The growth toward real revenue, quickly accumulated, that we’ve seen in companies like Uber and Airbnb is forcing us all to wonder about their “mechanics.” These companies use the best digital-optimization tools on the planet, but their secret seems to be something more organic, which builds on the complexity and grows emergently.
How do they do it? Can the process be replicated? What are the key takeaways? The best practices?
The smartest way to answer these questions may be to throw away the old machine metaphors.
I’ve been noticing the difference between machine and organism metaphors as I’ve embarked on my project for a Reason Street Business Model Library. Each week I take a request to deconstruct a business model. I document the collective wisdom of academics, investors, entrepreneurs, and the business intelligentsia, filtering it through my own Wall-Street-meets-design-thinking worldview.
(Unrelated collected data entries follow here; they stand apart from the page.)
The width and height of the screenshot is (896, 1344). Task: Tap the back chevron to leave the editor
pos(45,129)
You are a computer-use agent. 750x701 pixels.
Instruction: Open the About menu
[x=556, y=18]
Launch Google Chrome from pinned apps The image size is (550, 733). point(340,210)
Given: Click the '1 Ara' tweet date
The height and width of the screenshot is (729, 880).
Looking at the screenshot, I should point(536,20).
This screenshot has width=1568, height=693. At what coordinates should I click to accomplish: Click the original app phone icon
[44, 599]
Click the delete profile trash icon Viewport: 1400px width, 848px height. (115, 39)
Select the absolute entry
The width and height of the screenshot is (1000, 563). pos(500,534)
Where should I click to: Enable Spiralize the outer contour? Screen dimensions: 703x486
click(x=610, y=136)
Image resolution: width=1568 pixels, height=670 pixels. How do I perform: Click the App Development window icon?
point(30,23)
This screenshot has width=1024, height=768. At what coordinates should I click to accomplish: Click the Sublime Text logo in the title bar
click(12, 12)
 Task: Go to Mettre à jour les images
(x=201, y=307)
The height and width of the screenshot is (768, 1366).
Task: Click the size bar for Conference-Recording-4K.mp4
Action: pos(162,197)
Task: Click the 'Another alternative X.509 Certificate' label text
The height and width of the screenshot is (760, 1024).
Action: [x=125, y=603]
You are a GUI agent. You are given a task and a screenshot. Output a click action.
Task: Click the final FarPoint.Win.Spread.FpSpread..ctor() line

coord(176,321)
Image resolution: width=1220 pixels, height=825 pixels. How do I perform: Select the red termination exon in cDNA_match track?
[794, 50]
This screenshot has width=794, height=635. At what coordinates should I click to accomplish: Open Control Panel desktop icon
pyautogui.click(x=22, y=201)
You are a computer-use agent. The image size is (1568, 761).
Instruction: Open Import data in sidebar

Let’s consider three examples:
The Subscription Business Model
Everyone praises this model, favored by everything-in-a-box startups like Birchbox and BarkBox and Blue Apron as well as by SaaS (software-as-a-service) companies. Investors and business owners adore the predictable, repeatable, all but certain revenue that can be counted months in advance, like the cash flows from an electric utility. Yet the magic of these companies (when they’re successful) grows out of a deep understanding of network effects and cultural change, as well as the experimental excitement that comes with creating an offer and/or a product that connects with customers.
The Professional-Service Business Model:
Human beings giving other human beings advice, and charging for their time, in order to solve real problems is one of the oldest business models in existence. But there’s not a great deal of humanity in the way lawyers, accountants, consultants, and doctors tally up the hours they spend on us. Utilization (the number of hours a given employee is working), billing, and average revenue per employee have traditionally been the key performance indicators for this classic model. But Contrast them with the performance indicators for such new-era on-demand services companies as Taskrabbit, Upwork, or Zeel (in-home massages). The metrics for measuring are entirely different when you see your service provider as another customer rather than a benchmark of hours to be logged.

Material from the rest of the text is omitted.